### ACTIVITY
Repeat exactly what runs from the line containing "Click the external" through the last line of the material below. Do not copy the pictures.
######
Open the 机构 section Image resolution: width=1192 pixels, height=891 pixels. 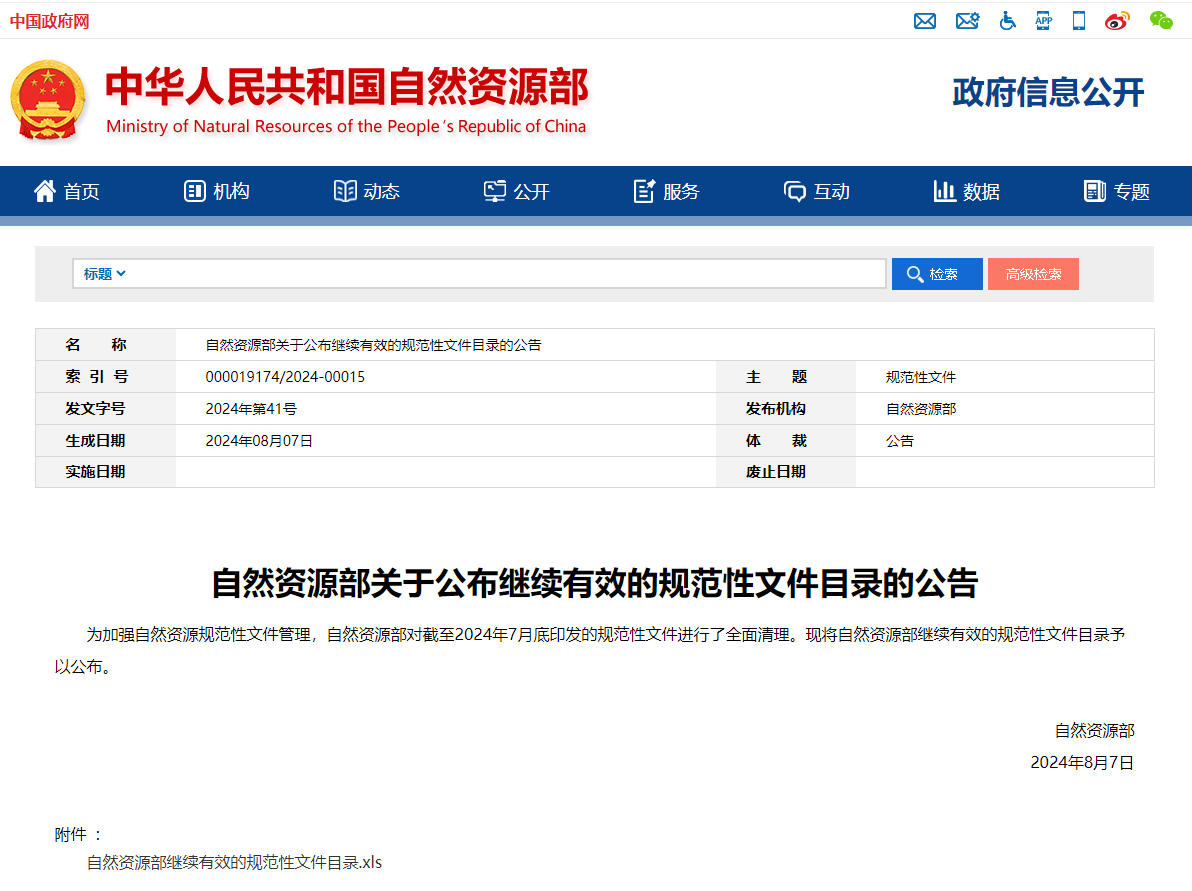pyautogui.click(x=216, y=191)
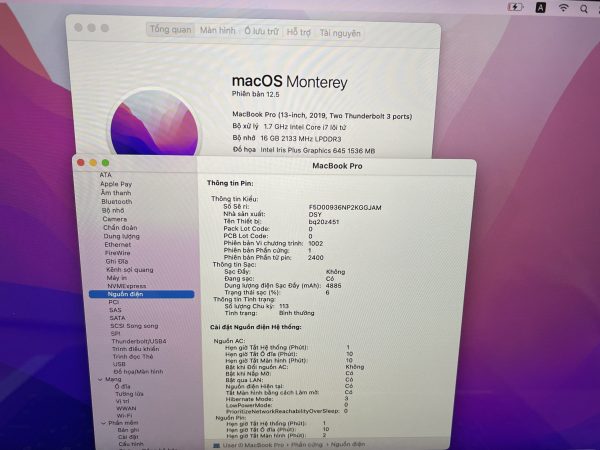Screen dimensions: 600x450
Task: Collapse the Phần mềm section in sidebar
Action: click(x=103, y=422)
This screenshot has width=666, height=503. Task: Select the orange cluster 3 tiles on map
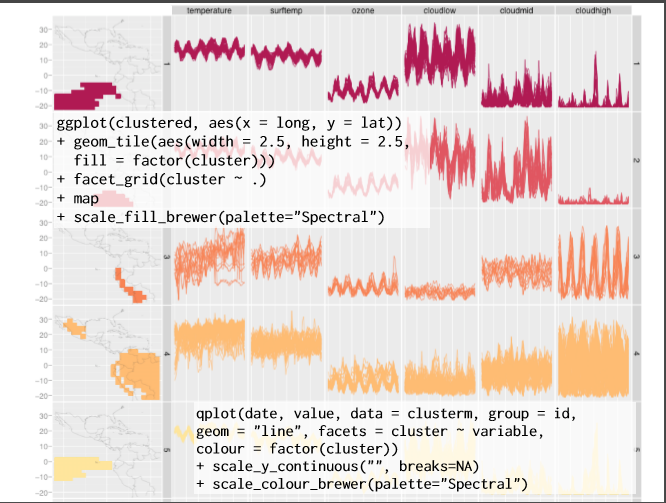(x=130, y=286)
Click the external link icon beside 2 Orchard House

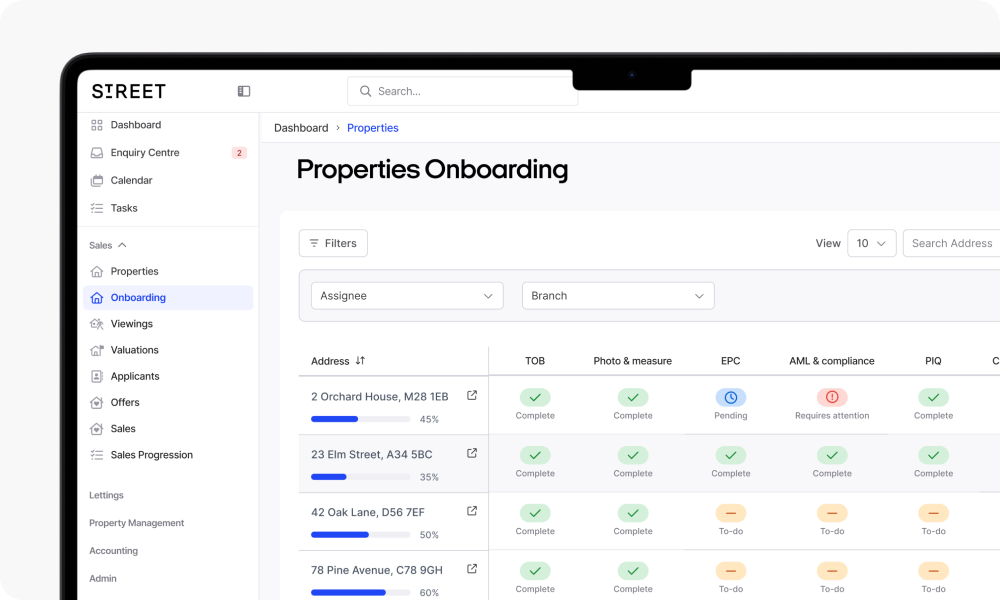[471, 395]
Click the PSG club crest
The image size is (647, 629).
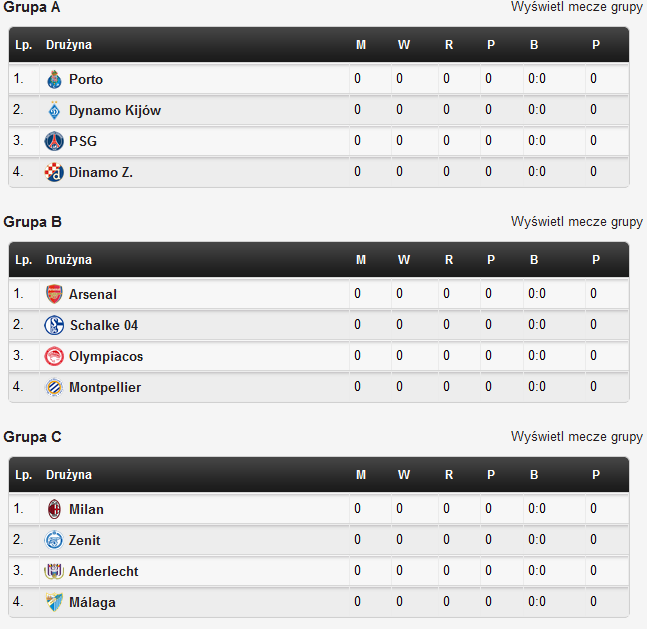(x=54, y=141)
######
### EXERCISE ANSWER
Click the external link icon beside 2 Orchard House

[471, 395]
Click the PSG club crest
The image size is (647, 629).
(x=54, y=141)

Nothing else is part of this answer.